Directions: In the listing below, how many lines carry the word "will"? Reply with only the number.

————————

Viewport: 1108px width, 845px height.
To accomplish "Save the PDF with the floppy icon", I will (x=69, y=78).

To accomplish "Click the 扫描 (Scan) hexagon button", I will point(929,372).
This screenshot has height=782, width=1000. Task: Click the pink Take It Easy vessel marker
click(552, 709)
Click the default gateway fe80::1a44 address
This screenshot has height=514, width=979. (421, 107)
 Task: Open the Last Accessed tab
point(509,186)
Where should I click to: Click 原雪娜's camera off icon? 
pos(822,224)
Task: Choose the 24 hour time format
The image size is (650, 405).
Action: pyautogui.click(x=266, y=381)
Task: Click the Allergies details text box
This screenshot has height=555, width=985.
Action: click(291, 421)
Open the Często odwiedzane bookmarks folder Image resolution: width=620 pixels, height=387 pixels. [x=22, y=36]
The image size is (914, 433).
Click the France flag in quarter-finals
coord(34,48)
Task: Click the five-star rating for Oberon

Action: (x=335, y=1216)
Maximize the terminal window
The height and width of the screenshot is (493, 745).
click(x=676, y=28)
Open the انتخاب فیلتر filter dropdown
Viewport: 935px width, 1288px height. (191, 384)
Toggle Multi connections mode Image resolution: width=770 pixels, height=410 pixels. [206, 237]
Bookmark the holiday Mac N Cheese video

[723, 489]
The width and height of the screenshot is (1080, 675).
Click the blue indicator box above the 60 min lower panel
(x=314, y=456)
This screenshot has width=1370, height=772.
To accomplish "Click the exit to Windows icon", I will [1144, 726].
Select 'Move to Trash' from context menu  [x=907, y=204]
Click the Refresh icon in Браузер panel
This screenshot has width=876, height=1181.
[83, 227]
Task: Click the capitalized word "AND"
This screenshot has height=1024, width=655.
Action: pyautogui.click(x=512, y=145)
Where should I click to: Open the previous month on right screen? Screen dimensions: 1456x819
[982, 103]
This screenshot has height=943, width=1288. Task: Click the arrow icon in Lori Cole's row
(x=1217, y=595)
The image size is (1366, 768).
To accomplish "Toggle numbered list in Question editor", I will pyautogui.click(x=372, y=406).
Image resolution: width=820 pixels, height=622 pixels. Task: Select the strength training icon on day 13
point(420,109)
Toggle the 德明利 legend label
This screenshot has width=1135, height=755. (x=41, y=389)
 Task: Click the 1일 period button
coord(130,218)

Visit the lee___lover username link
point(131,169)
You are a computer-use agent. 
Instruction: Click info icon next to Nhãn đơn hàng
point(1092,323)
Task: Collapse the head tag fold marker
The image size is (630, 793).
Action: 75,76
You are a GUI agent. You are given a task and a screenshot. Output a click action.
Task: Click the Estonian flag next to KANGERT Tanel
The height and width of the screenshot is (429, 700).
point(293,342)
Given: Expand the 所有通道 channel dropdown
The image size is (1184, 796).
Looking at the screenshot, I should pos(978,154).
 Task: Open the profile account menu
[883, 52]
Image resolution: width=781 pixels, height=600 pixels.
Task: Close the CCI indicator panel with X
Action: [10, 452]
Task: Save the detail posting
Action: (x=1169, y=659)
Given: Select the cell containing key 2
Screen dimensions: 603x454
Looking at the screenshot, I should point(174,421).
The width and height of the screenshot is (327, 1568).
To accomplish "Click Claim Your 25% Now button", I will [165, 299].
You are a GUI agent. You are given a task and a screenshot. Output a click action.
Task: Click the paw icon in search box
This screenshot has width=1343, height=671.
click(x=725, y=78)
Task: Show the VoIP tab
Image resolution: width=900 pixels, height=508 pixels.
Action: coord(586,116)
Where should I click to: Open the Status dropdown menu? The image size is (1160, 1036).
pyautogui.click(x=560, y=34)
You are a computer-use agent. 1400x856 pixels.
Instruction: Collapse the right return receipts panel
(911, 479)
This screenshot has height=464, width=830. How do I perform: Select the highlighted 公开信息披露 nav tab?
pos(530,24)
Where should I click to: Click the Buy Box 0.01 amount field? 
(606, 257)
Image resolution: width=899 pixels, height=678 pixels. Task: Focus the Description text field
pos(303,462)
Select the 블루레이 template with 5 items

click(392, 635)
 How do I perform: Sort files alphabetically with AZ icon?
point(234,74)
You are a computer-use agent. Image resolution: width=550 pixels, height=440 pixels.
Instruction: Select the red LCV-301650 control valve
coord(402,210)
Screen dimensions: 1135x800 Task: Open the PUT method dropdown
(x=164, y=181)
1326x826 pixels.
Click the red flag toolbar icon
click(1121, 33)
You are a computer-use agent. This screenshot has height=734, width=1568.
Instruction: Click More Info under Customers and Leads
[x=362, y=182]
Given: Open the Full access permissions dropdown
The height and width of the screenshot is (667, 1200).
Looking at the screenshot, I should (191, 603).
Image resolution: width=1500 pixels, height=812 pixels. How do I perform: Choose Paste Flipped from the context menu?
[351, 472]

————————

Answer below: 5